Rural people suffered more because of price hikes in April
Published : 13 May 2024, 08:25 PM
Although general inflation slowed slightly to 9.74 percent in April from 9.81 percent a month earlier, food inflation increased to 10.22 percent from 9.87 percent.
Food inflation was even lower in February – 9.44 percent.
Non-food inflation last month fell to 9.34 percent from 9.64 percent in March, according to data published by the Bangladesh Bureau of Statistics on Monday.
Rural people suffered more because of price hikes in April with general inflation growing at 9.92 percent, up from 9.68 percent in March.
The rate decreased to 9.46 percent from 9.94 percent in the urban areas.
Amid soaring prices, general inflation hit an 11-year high of 9.94 percent in May 2023, and continued to be a headache for policymakers. The central bank has since adopted various measures to tighten the supply of money in a bid to rein in inflation.

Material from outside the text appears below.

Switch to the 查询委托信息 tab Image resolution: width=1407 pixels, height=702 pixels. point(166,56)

It raised the key policy rate by 50 basis points to 8.50 percent in line with its contractionary monetary policy on May 8, making borrowing costlier for banks.
Additional tightening of monetary policy should help alleviate any inflationary pressures resulting from the exchange rate reform, the International Monetary Fund observed the same day as it struck a staff-level agreement with Bangladesh for the third tranche of a $4.7 billion loan programme.

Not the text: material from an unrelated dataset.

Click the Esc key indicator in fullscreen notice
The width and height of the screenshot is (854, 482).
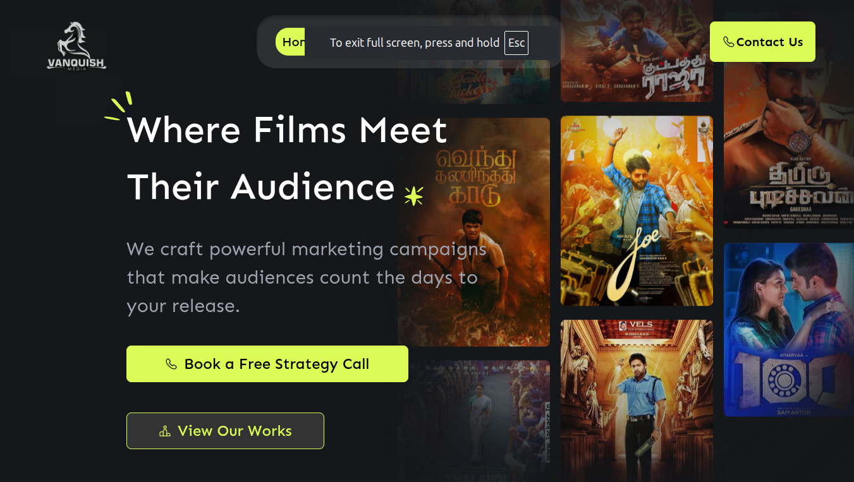click(516, 43)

It said inflation is projected to remain elevated at approximately 9.4 percent year-on-year in FY24 but is anticipated to decline to around 7.2 percent in FY25, on the back of the continued tighter policy mix and projected lower global food and commodity prices.
“Larger-than-expected spillovers from tightening of global financial conditions, and still elevated international commodity and food prices, coupled with domestic vulnerabilities, has led to persistently high inflation and declining foreign exchange reserves,” said IMF economist Chris Papageorgiou.